多くの方が空を見上げ、雨雲を恨めしく思っているだろう。雨が少ないと言われる岡山県でも、想像を全する雨の被害を経験したから、もはや例外ではない。記憶にまだ鮮明というより昨日のことのように覚えている。知り合いに雨による被害者が出るなどと言うことは、岡山県では珍しい出来事だったはずだ。
 牛窓は海辺だから川の氾濫はない。台風による高潮が代表的な自然災害だ。ただ背後に小高い山を控えているから、ニュース映像で流れる土砂崩れなども可能性としてはある。ただ運よくその種の災害はほとんど経験していない。瀬戸内沿岸と言う立地が守ってくれているのかもしれない。
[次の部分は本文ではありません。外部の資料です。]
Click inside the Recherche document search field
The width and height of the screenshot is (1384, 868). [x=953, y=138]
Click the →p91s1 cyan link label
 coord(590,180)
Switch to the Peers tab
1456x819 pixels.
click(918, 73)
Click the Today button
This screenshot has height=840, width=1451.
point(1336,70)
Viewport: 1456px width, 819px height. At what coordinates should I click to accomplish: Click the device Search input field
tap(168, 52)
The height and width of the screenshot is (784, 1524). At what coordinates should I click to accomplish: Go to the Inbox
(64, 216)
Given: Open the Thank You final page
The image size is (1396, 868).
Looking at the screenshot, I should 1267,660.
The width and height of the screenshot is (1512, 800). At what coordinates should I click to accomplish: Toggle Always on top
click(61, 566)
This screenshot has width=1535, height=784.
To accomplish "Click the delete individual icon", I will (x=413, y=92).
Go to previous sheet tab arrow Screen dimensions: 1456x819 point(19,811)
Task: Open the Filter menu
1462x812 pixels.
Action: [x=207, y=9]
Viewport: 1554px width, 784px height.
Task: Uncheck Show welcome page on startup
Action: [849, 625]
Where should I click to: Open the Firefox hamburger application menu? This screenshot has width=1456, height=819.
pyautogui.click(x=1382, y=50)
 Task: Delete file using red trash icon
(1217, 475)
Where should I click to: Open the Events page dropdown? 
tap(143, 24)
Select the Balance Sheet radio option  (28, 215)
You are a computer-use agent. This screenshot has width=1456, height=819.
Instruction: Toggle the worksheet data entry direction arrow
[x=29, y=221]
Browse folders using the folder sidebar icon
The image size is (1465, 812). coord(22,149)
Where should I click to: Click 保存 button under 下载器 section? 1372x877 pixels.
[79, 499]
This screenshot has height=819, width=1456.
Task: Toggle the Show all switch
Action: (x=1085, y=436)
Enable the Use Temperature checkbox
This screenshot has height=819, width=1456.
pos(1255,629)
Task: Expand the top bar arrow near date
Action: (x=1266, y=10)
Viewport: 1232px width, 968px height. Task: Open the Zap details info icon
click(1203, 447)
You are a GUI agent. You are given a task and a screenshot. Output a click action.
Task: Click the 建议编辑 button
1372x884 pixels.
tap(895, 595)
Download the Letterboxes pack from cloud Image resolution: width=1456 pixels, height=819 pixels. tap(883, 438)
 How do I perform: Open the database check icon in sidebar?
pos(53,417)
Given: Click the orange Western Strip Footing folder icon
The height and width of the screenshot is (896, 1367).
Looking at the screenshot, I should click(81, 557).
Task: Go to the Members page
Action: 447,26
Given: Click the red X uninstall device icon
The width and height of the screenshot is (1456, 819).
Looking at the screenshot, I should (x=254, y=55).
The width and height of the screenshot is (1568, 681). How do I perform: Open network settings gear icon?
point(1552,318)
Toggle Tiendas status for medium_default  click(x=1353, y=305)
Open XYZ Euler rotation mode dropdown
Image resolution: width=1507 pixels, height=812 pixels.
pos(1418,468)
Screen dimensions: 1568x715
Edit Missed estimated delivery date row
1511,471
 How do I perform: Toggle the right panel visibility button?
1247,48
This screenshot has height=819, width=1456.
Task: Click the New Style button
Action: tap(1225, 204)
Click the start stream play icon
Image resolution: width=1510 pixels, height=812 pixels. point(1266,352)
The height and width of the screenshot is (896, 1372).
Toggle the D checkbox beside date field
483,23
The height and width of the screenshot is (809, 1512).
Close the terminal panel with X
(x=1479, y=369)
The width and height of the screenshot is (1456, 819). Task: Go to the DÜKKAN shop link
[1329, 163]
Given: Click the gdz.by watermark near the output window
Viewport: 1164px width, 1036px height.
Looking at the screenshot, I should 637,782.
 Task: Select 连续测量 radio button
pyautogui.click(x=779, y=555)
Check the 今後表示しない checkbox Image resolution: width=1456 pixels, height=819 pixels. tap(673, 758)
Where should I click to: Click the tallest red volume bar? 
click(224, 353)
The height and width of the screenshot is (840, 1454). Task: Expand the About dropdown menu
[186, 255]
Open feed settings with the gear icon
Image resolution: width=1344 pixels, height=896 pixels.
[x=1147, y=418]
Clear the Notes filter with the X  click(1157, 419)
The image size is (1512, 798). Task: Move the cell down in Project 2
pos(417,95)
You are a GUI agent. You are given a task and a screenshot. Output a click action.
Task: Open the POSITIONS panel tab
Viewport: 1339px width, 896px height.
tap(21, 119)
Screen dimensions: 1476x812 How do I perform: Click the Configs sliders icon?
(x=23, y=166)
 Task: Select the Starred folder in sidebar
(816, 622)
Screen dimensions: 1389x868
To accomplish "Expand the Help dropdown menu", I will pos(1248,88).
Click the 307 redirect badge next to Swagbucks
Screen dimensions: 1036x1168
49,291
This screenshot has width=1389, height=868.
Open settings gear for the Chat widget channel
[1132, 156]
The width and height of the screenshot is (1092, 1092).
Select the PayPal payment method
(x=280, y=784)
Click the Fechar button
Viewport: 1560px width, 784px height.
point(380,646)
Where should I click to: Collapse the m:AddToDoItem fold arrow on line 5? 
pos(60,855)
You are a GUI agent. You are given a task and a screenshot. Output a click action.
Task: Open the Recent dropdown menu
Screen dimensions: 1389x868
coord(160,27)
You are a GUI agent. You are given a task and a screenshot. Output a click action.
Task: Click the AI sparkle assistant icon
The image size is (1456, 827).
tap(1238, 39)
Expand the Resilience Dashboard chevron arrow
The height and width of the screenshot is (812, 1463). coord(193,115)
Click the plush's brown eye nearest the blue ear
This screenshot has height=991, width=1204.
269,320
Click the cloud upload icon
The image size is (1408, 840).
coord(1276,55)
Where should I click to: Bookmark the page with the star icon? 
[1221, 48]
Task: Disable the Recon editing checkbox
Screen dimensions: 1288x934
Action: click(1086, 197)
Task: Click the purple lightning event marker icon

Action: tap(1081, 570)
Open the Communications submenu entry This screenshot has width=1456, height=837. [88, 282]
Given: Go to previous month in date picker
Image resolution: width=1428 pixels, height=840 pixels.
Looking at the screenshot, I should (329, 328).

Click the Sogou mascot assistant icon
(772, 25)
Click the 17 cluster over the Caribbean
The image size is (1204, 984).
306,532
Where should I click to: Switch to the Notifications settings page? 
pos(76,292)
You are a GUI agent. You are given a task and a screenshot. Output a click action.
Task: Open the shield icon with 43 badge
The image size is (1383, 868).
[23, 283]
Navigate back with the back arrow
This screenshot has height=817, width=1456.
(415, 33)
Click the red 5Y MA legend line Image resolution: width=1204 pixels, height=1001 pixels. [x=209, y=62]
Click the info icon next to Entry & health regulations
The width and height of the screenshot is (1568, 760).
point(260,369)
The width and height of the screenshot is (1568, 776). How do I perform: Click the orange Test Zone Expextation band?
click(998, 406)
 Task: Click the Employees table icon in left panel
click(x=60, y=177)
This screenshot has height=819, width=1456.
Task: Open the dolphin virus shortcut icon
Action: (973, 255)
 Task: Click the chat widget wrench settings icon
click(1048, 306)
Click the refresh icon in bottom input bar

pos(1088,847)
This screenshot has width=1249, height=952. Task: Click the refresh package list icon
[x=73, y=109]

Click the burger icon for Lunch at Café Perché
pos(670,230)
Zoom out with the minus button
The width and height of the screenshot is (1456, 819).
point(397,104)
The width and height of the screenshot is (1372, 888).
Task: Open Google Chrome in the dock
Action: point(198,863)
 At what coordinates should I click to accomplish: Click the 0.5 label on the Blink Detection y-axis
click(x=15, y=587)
 そんなことを考えながら昨日の夕方7時に、薬局のシャッターを下ろし散歩に出た。朝、雨が降っていたが、テニスコートの砂はすでに乾いていた。そして空を見上げるとなんと青空がのぞいていた。空が細長い雲で3つに区切られていて、不思議なことに3つの空の色がそれぞれ異なっていた。すべて青空で、曇天の空から偶然覗いたようなものだったが、それぞれがまるで個性を競っているようだった。西に太陽を下ろした空と、東に前島を従えた空は明らかに違っていた。同じ空なのにこんなに違うのかとしばし見入った。
 もしあの空を届けられるなら、僕の最も愛する先輩のいる高山と岐阜に届けたい。いやいや僕の漢方を飲んでくれている九州の多くの方にも届けたい。